Loading fine-tuned model

_joker · August 4, 2020, 7:08pm

I am using pre-trained resnet for fine-tuning it to adversarial examples in this way;

model_ft = models.resnet18(pretrained=True)
num_ftrs = model_ft.fc.in_features
model_ft.fc = nn.Linear(num_ftrs, NUM_CLASSES)

model_ft = train_model(model_ft, criterion, optimizer_ft, exp_lr_scheduler, num_epochs=100)
model_ft.save_state_dict('fine_tuned_best_model.pt')

My confusion is, when I load my model fine_tuned_best_model.pt back for testing, should I just give the resnet18 definition like this;

classifier = resnet18()
model_para = torch.load(CLASSIFIER_PATH)
classifier.load_state_dict(model_para['net'])
classifier = nn.DataParallel(classifier) if torch.cuda.device_count() > 1 else classifier
classifier.to(device)

or do I need that last layer which I added for training?

ptrblck · August 5, 2020, 10:21am

You would need to restore the model in the same way, including the last layer change, to be able to properly load the state_dict. Otherwise you’ll get a shape mismatch for this layer in load_state_dict.

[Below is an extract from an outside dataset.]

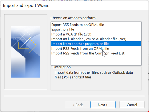
Task: Click the Description group label
Action: click(x=62, y=67)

_joker · August 5, 2020, 4:02pm

Thanks @ptrblck Can you show me a code snippet. As I have a pre-trained resnet for CIFAR10 and I am using that to load for training with the same resnet18 definition as torchvision.models.resnet18. My model doesn’t learn anything and has only 10% accuracy.

But when I print the model, all the biases=False except for the last fc layer.
Now when I try training the whole pre-trained model over my new data which is adversary of CIFAR10, it gives me 76% test accuracy but the original accuracy on CIFAR10 decreases from 93.33% to 87%

I am not sure where am I going wrong and I am unsure which one of the above methods would be good for me if I want my model to be trained for both the data (CIFAR10 and adversary of CIFAR10).

ptrblck · August 5, 2020, 7:53pm

I’m not sure what code snippet you are looking for.

I would generally recommend to try to overfit a small data sample as a quick test to check for potential bugs in the code.

This is expected, as all bias parameters in the conv layers are deactivated, since they are followed by batchnorm layers and thus scaled.

How was the original accuracy on CIFAR10 calculated, if you can only achieve 10%?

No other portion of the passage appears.